# Material for this task start

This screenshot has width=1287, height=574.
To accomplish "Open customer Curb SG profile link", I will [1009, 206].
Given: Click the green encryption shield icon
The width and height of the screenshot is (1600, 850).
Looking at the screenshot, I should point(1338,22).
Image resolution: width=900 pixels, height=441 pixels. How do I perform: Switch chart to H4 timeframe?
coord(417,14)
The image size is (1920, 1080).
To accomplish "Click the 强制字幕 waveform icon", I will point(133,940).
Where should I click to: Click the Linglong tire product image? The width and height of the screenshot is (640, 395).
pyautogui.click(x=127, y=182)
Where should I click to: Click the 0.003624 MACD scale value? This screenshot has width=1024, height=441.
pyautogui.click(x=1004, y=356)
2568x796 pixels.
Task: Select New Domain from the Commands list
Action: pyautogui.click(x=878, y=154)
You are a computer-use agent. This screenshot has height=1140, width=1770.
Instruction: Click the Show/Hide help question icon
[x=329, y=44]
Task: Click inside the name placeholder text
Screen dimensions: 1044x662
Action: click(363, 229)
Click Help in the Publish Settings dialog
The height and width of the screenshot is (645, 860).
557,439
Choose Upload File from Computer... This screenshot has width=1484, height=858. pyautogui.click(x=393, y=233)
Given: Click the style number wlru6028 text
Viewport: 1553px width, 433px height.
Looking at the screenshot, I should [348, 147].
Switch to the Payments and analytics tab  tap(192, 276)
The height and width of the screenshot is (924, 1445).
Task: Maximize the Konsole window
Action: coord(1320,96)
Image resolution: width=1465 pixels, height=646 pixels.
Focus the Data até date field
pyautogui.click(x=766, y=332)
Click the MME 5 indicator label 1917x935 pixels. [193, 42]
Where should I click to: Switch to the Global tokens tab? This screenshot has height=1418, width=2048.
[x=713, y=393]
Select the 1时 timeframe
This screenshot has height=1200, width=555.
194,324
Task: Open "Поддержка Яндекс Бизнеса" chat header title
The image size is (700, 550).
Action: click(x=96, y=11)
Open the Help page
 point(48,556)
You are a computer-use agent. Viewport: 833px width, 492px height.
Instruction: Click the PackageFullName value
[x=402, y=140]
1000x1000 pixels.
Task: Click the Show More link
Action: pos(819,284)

# Material for this task end

◆ **Short exercise**: Copy the rows above line for line, without changing anything in them.

◆ **Right answer**:
This screenshot has width=1287, height=574.
To accomplish "Open customer Curb SG profile link", I will [1009, 206].
Given: Click the green encryption shield icon
The width and height of the screenshot is (1600, 850).
Looking at the screenshot, I should point(1338,22).
Image resolution: width=900 pixels, height=441 pixels. How do I perform: Switch chart to H4 timeframe?
coord(417,14)
The image size is (1920, 1080).
To accomplish "Click the 强制字幕 waveform icon", I will point(133,940).
Where should I click to: Click the Linglong tire product image? The width and height of the screenshot is (640, 395).
pyautogui.click(x=127, y=182)
Where should I click to: Click the 0.003624 MACD scale value? This screenshot has width=1024, height=441.
pyautogui.click(x=1004, y=356)
2568x796 pixels.
Task: Select New Domain from the Commands list
Action: pyautogui.click(x=878, y=154)
You are a computer-use agent. This screenshot has height=1140, width=1770.
Instruction: Click the Show/Hide help question icon
[x=329, y=44]
Task: Click inside the name placeholder text
Screen dimensions: 1044x662
Action: click(363, 229)
Click Help in the Publish Settings dialog
The height and width of the screenshot is (645, 860).
557,439
Choose Upload File from Computer... This screenshot has width=1484, height=858. pyautogui.click(x=393, y=233)
Given: Click the style number wlru6028 text
Viewport: 1553px width, 433px height.
Looking at the screenshot, I should [348, 147].
Switch to the Payments and analytics tab  tap(192, 276)
The height and width of the screenshot is (924, 1445).
Task: Maximize the Konsole window
Action: coord(1320,96)
Image resolution: width=1465 pixels, height=646 pixels.
Focus the Data até date field
pyautogui.click(x=766, y=332)
Click the MME 5 indicator label 1917x935 pixels. [193, 42]
Where should I click to: Switch to the Global tokens tab? This screenshot has height=1418, width=2048.
[x=713, y=393]
Select the 1时 timeframe
This screenshot has height=1200, width=555.
194,324
Task: Open "Поддержка Яндекс Бизнеса" chat header title
The image size is (700, 550).
Action: click(x=96, y=11)
Open the Help page
 point(48,556)
You are a computer-use agent. Viewport: 833px width, 492px height.
Instruction: Click the PackageFullName value
[x=402, y=140]
1000x1000 pixels.
Task: Click the Show More link
Action: pos(819,284)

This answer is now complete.